Drey Alejandra Aragón Liquitian, la bebé, era tan pequeña que nadie podía tomarla en brazos. Tras seis días de observación continua en la Unidad de Cuidados Intensivos, Drey pasa a cuidados intermedios, donde ya puede ser visitada por su madre, quien solo la podía ver a una distancia prudente, pero para ella era suficiente; pues sabía que su hija estaba bien.

Así pasaron unas semanas, ya la madre de Drey dada de alta, iba todos los días a ver a la pequeña, que solo podía ser alimentada con una jeringa. A pesar de las situaciones difíciles Drey fue más fuerte que todo, tanto que al poco tiempo salió del hospital para compartir con su madre y hermana mayor. Era un nuevo desafío en la vida de Adelina, pues era una bebé canguro, sin embargo, siguiendo atentamente las  órdenes de los doctores Drey fue creciendo de manera positiva.

Aunque ya tenía dos meses, su tamaño era el de un bebé recién nacido; pero eso no impide que su madre junto a la nena viajen al campo a visitar al abuelo materno, pues se encontraba delicado de salud. Ya en el campo, y resolviendo algunos asuntos, Adelina nota que algo extraño le pasa a su nena Drey, un poco angustiada consulta a una doctora, quien empieza a explicar que lo que le estaba pasando a la niña eran convulsiones, un poco confundida Adelina espera llegar a la ciudad para investigar y recibir orientación de profesionales.

Cuando llega a Bogotá, inmediatamente empieza a consultar con doctores, quienes después de varios exámenes diagnostican Epilepsia y retardo mental. Pasado el tiempo y la niña más grande, empiezan a hacer terapias para fortalecer el lenguaje y capacidades motrices. Tras 25 terapias de lenguaje la niña responde según lo acordado por los médicos.

A los dos años Drey inicia el jardín, allí empieza  a desarrollar nuevas habilidades, pues era una niña muy amable, sociable y creativa, aunque era la más pequeña de sus clases. Termino exitosamente su etapa de jardín, sin embargo, tuvo que permanecer un año más allí, pues era muy pequeña de estatura y por esa razón no la aceptaron en el colegio. Pero eso no impide que ella siga ansiosa de conocer cómo iba a ser esa nueva etapa de su vida.

Pasados unos años más, y ya no solo con la edad, sino que también con una estatura promedio Drey ingresa al colegio Fe y Alegría, donde tuvo apoyo de las directivas para brindar un acompañamiento adecuado a las necesidades de la pequeña.
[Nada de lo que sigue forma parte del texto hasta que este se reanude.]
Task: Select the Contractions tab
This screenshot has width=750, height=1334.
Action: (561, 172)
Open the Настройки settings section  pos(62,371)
A pesar de su discapacidad sobresalió entre sus compañeros, por ser una niña atenta, ordenada e inteligente.

Mientras iba creciendo los ataques de epilepsia se volvían menos constantes, lo que permite que se adapte aún mejor en el colegio; allí hizo grandes amistades que le ayudaban y la hacían sentir bien. Con excelencia Drey termina su bachillerato, ese logro personal también trajo alegría en su casa, su hermana, madre y padrastro celebraron el acontecimiento.
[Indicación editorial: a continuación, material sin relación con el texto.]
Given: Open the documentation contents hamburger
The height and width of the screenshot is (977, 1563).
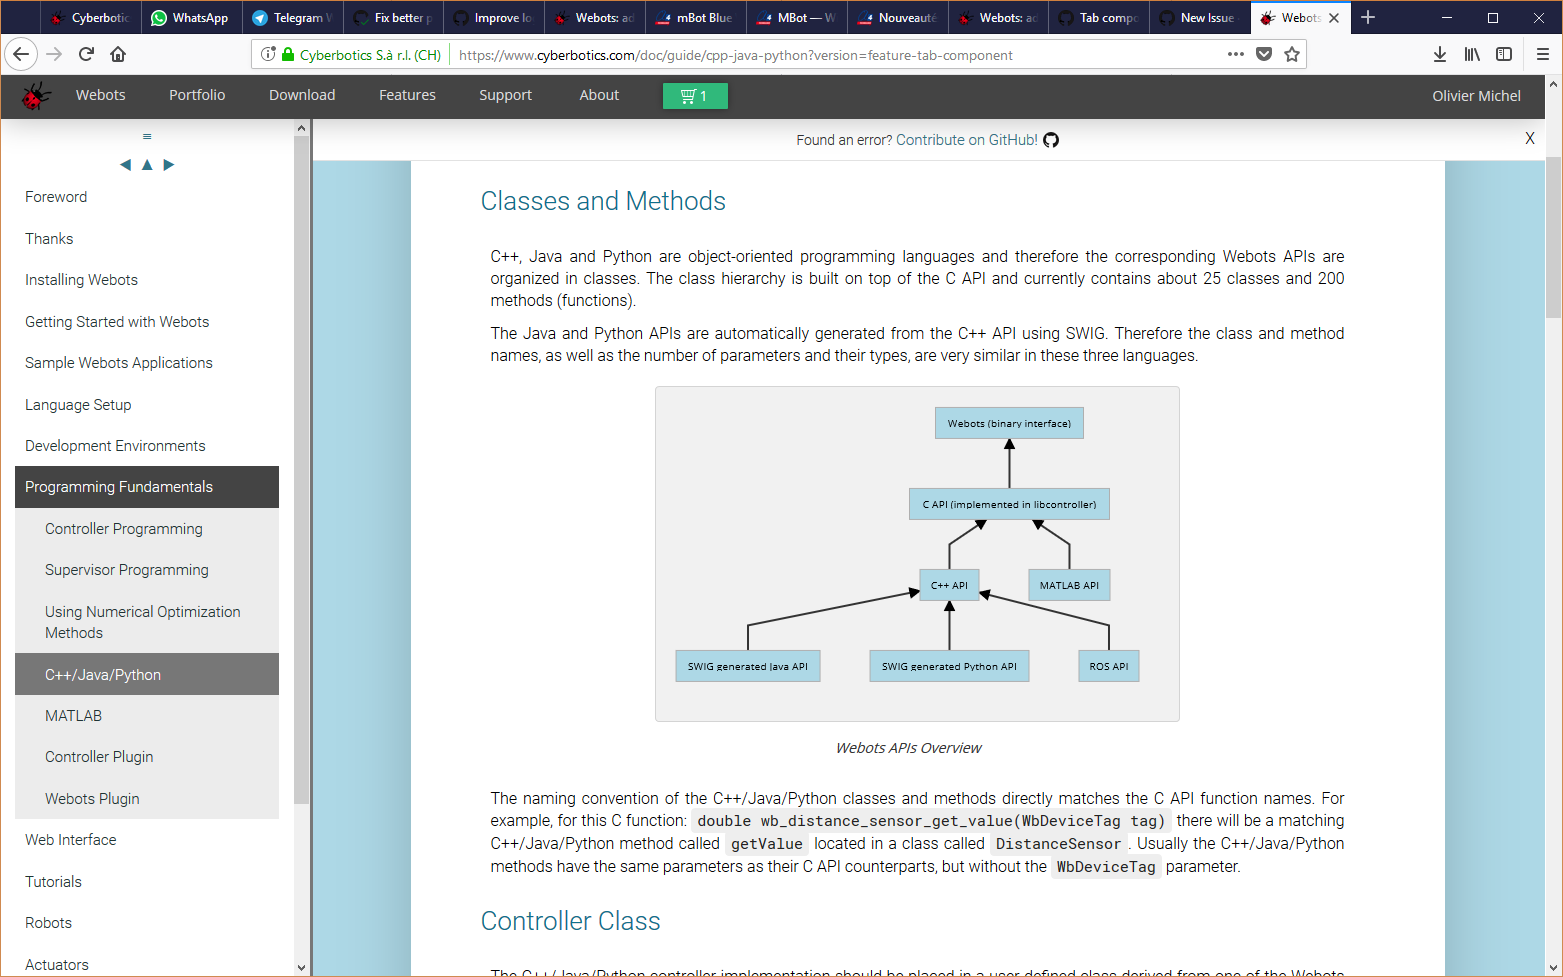Looking at the screenshot, I should [147, 135].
En el año 2019, Drey establece una relación sentimental con David Mayorquín, una persona que la quiere y la cuida. Incluso, ella y su madre conocen FUNDEI gracias a él y al hermano, quien es uno de los maestros, que les recomienda el lugar. Con curiosidad Adelina averigua y no duda en inscribir a su nena, pues allí le iban a brindar un acompañamiento con profesionales de acuerdo a las necesidades de Drey. “Conocí la fundación en el momento justo” afirma con alegría en su voz Adelina, pues después del colegio la  nena no pudo continuar con estudios y solo estaba en casa. Hoy, Drey es feliz en FUNDEI y en su casa, pues en la fundación realiza sus  actividades favoritas, además, puede estudiar y reforzar conocimientos. En FUNDEI participa en lo que le es posible, adquiere cada día nuevos conocimientos que aplica a su vida y tiene acompañamiento de profesionales que apoyan las necesidades. El estudio es lo que más le gusta, es aplicada y ordenada, siempre le enseña a todos que si se puede, solo hay que esforzarse.